• [Goal]: In the email reply below, what doubling times does the writer say the common person isn't equipped to deal with?

• [Source text]:
Re: Hollywood considered harmful (was: 2 FAB QUOTES)

From: Robert J. Bradbury (bradbury@aeiveos.com)
Date: Thu Jun 28 2001 - 02:25:25 MDT


On Thu, 28 Jun 2001, Eliezer S. Yudkowsky wrote:

> Yes, it is an exaggeration, and no, I am not kidding. I fear the concept
> of trying to get a Singularity movie produced, something I have heard
> proposed on several occasions.

I don't think it can be done. Outside of a small group of individuals
who really grok exponential growth I doubt the concepts can be translated
into common human experience. The common person simply isn't experientially
equiped to deal with doubling times of 20 minutes let alone 2 milliseconds.

Rather than thinking of it as an exploration of the Singularity,
I would think of it more as a documentary of the negative consequences
of luddite thinking. Something along the lines of Schindler's List
perhaps.

> Yes, you can write an excellent script for an excellent movie that would
> be a tremendous boost to the future.

Only if you have some personal attachment to particular futures.

• [Records from a pointing dataset]:
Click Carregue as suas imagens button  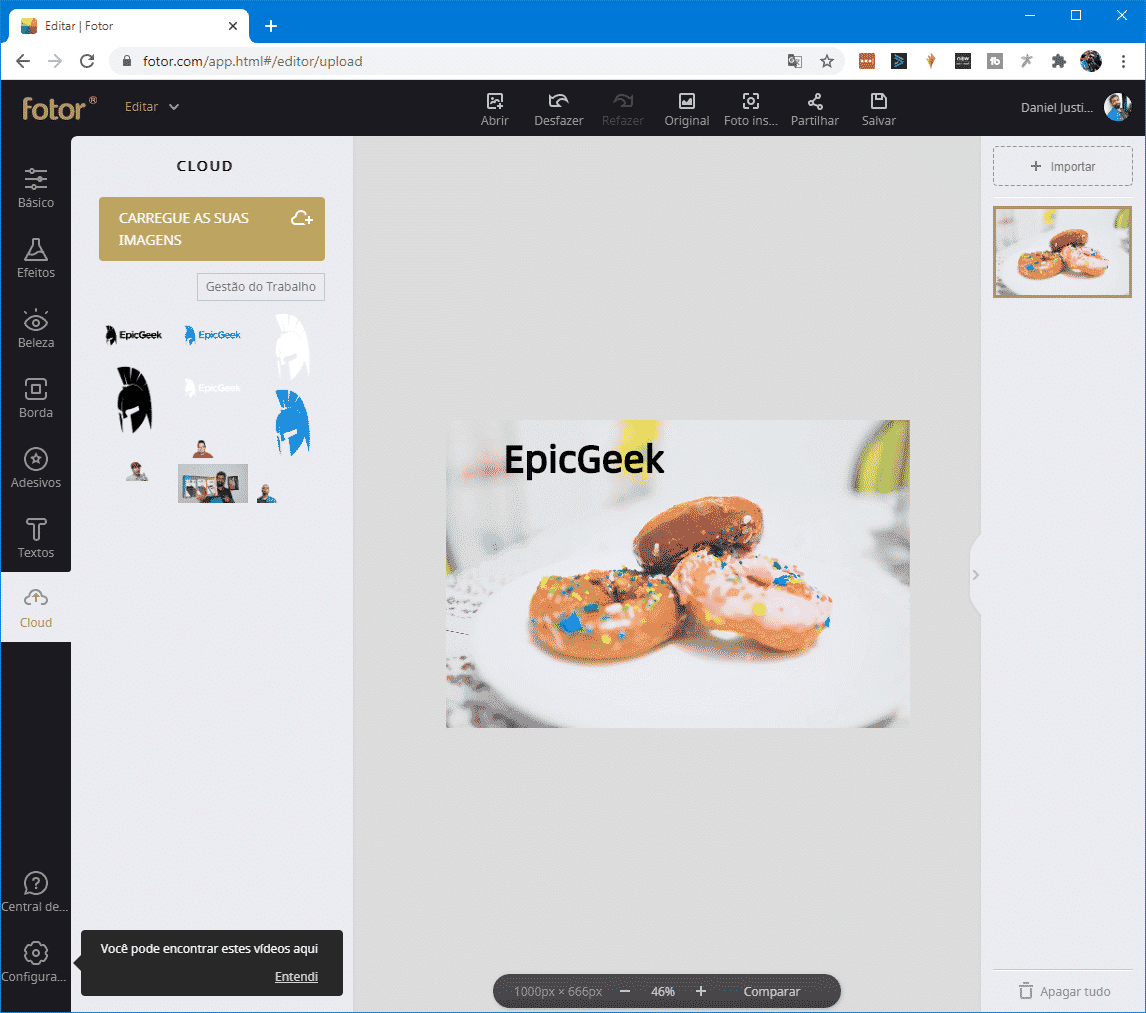point(212,229)
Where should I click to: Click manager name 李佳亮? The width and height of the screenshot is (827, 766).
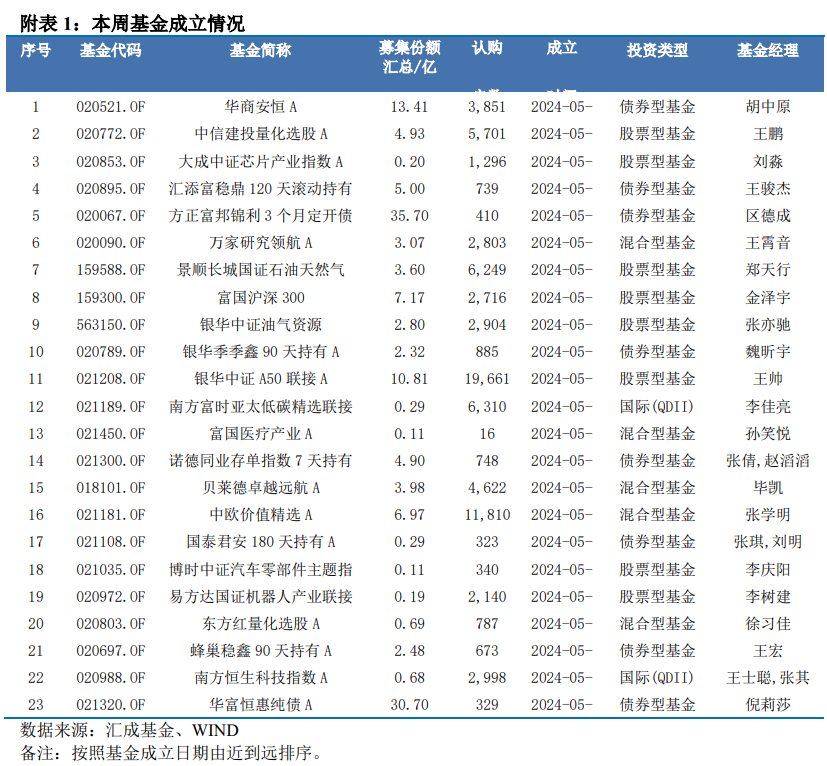point(767,406)
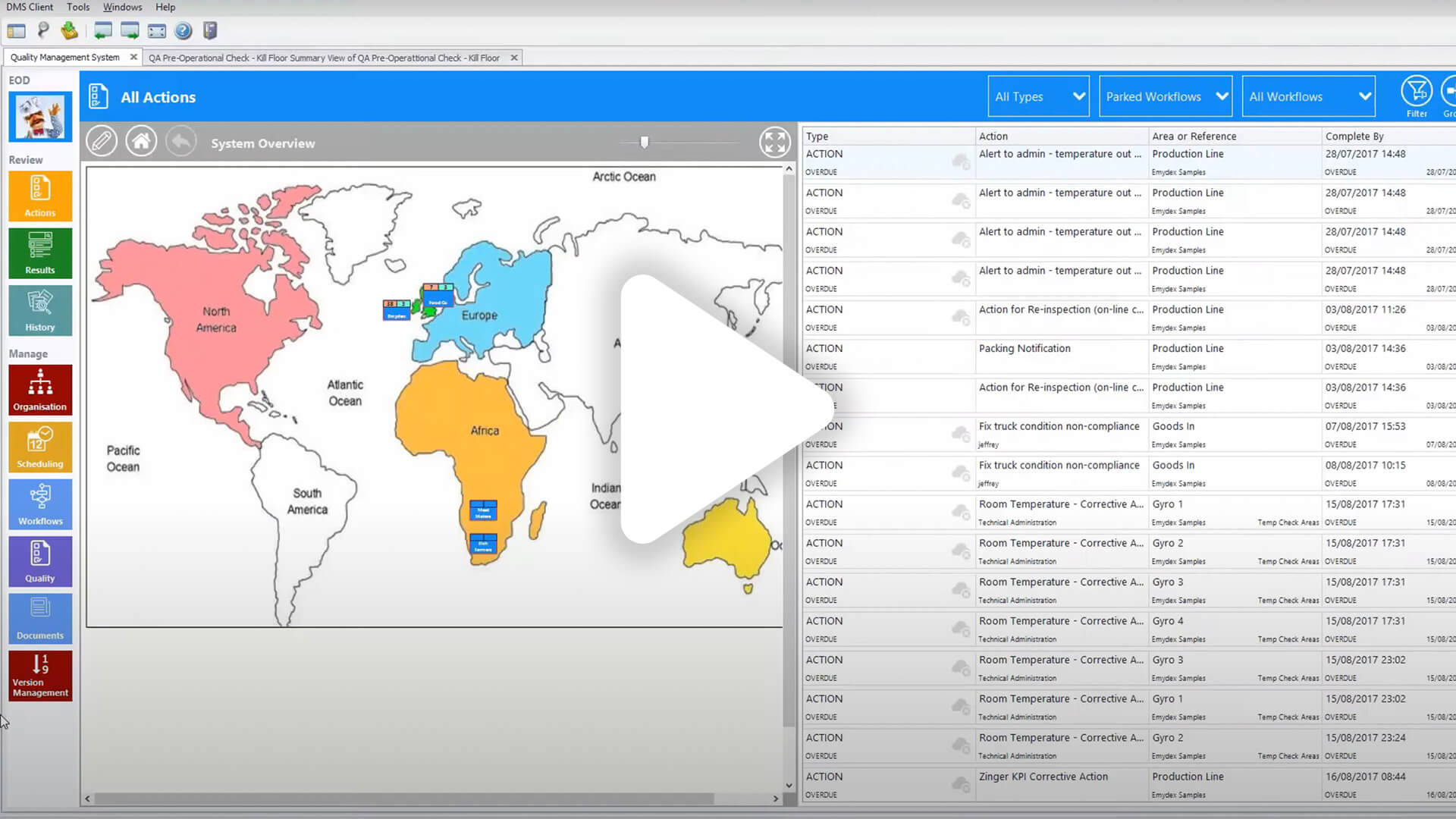Open the Tools menu

(x=78, y=7)
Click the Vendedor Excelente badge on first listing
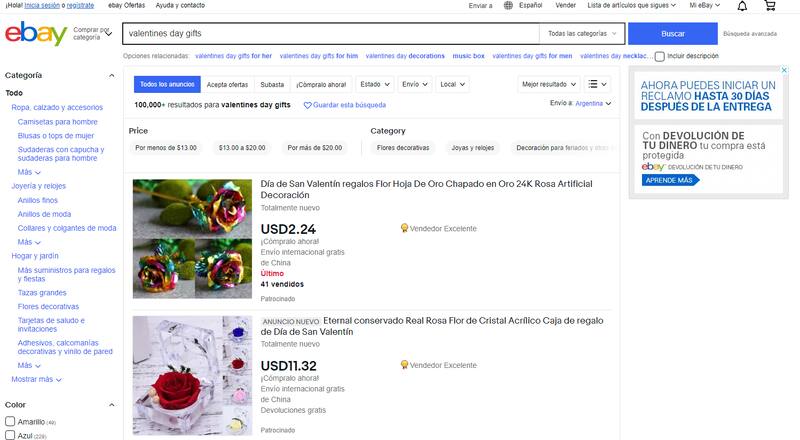This screenshot has height=440, width=800. click(x=404, y=228)
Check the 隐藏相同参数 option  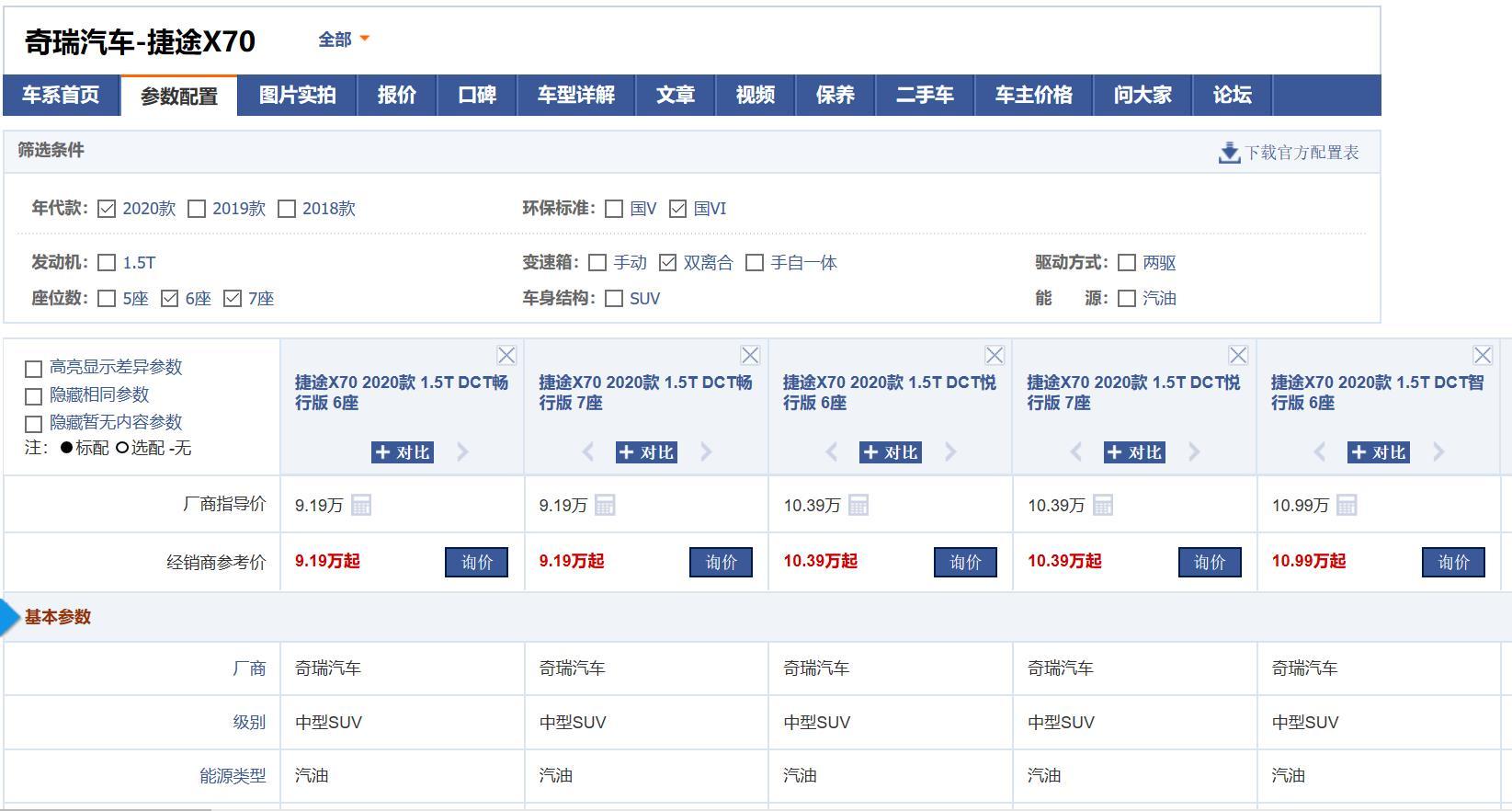[x=34, y=396]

• [Response to the exercise]: Doubling times of 20 minutes, let alone 2 milliseconds.